[Stored items]

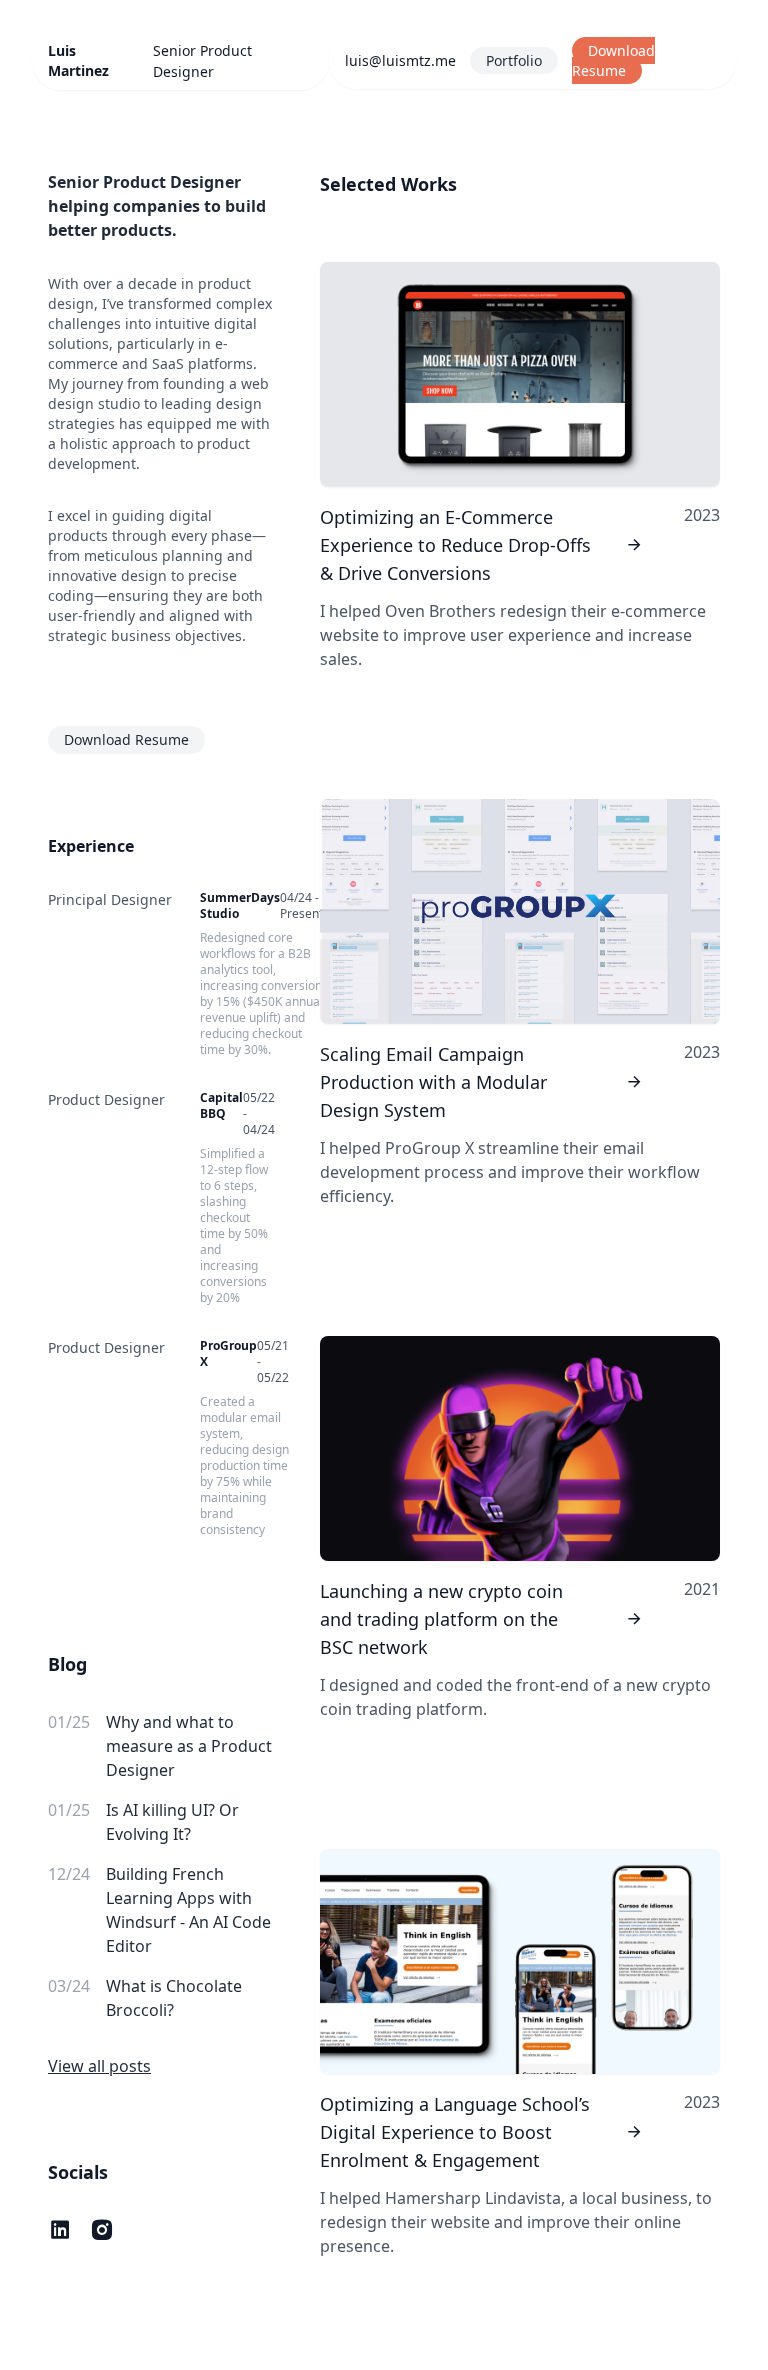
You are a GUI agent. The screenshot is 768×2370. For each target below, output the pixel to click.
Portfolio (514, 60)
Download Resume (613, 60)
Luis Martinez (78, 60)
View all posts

— Work to be completed —
Nothing but the lines from the one with "Portfolio (514, 60)" to the last line of the data should appear in the answer, each exactly as it stands.

— Answer for this exercise —
Portfolio (514, 60)
Download Resume (613, 60)
Luis Martinez (78, 60)
View all posts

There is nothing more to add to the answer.